Doesn't that require the postmaster to stay around to feed that
information into the pipe or can the postmaster just shove the data and
continue on, and how do the old pipes get cleaned up? Seems messy.
Also has to work on Unix too for testing.

-- 
  Bruce Momjian                        |  http://candle.pha.pa.us
  pgman@candle.pha.pa.us               |  (610) 359-1001
  +  If your life is a hard drive,     |  13 Roberts Road
  +  Christ can be your backup.        |  Newtown Square, Pennsylvania 19073

#10

Dennis Bjorklund

db@zigo.dhs.org

about 22 years ago

In reply to: Bruce Momjian (#9)

Re: fork/exec patch

On Sun, 14 Dec 2003, Bruce Momjian wrote:

Why not use an anonymous pipe to send data from the parent to the child
process?

Doesn't that require the postmaster to stay around to feed that
information into the pipe or can the postmaster just shove the data and
continue on, and how do the old pipes get cleaned up?

I think that one can just output the data and close that end of the pipe.
But i've not looked at win32 the last 5 years or so, I could be wrong.

Seems messy.

Maybe, but to me the solution where you write to files are much more ugly.
If one does not like pipes, there are other ipc mechanisms that does not
involve creating, reading and deleting a file on each connect.

Does windows have a temp filesystem where the temp files are not actually
written out on disk? It's still ugly but better then hitting a disk all
the time.

Also has to work on Unix too for testing.
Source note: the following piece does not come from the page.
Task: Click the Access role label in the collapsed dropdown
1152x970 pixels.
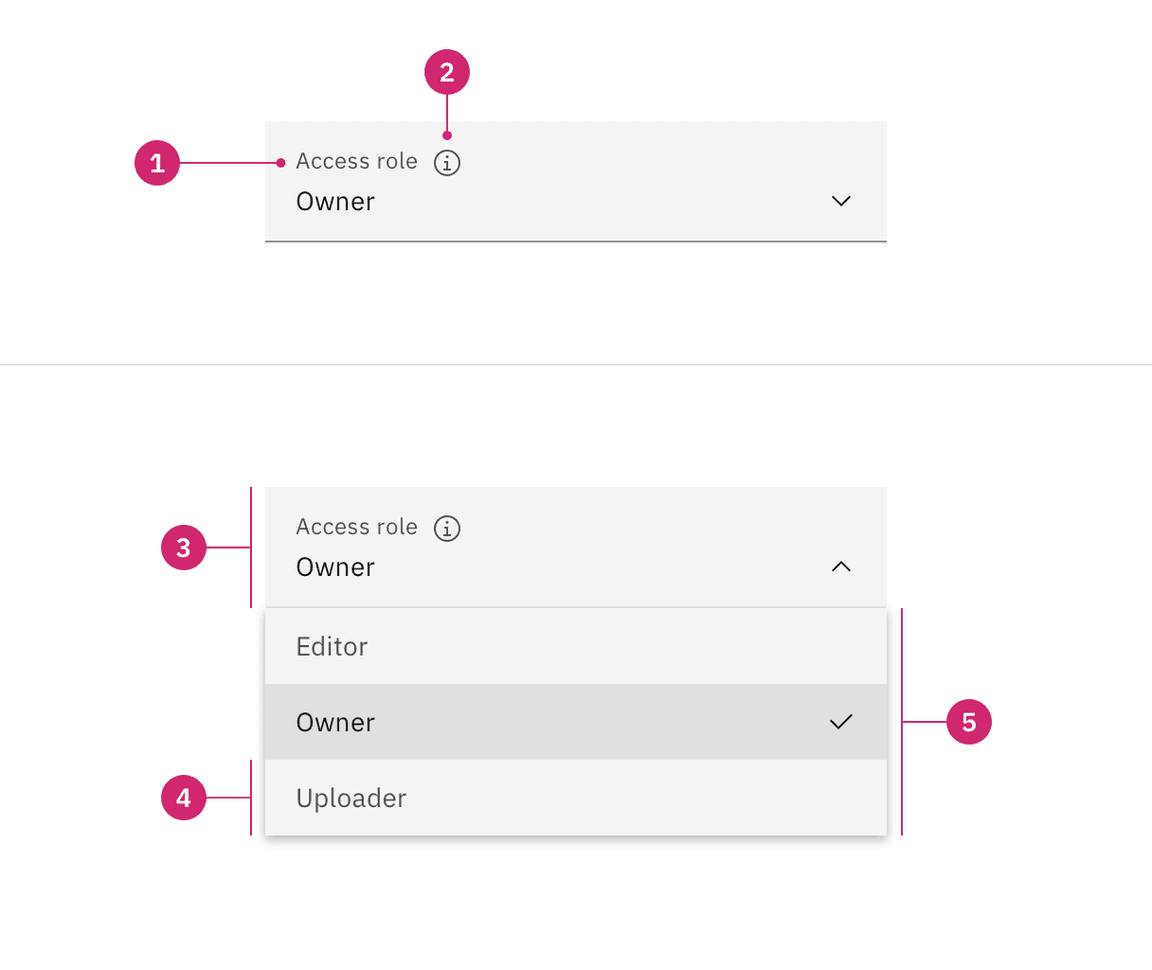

Everything can not work in unix, CreateProcess() and fork() are different.
However, the pipe solution can be mimiced in unix, but it will not be the
same code since the api's are different. So that does not give much.

--
/Dennis

#11

Claudio Natoli

claudio.natoli@memetrics.com

about 22 years ago

In reply to: Dennis Bjorklund (#10)

Re: fork/exec patch

Hi all,

Dennis Bjorklund wrote:

Also has to work on Unix too for testing.

Everything can not work in unix, CreateProcess() and fork()
are different.

True (but CreateProcess and "fork followed by exec" are pretty close). I
think what Bruce is implying is that, ideally, we'd like to keep things as
close as possible between Unix fork/exec and Windows code bases, so that:
* it remains possible to advance the Windows port under a *nix dev
environment and
* should (when!) issues arise in the Windows implementation, it will
be easier to identify and debug

Neil Conway wrote:

For example, couldn't we write this data into a particular location in
shared memory, and then pass that location to the child? That is still
ugly, slow, and prone to failure (shmem being statically sized), but
ISTM that the proposed implementation already possesses those
attributes :-)

I agree that this is a better implementation.

Bruce, do we implement this now, or just hold it as something to revisit
down the track? I'm all for leaving it as is.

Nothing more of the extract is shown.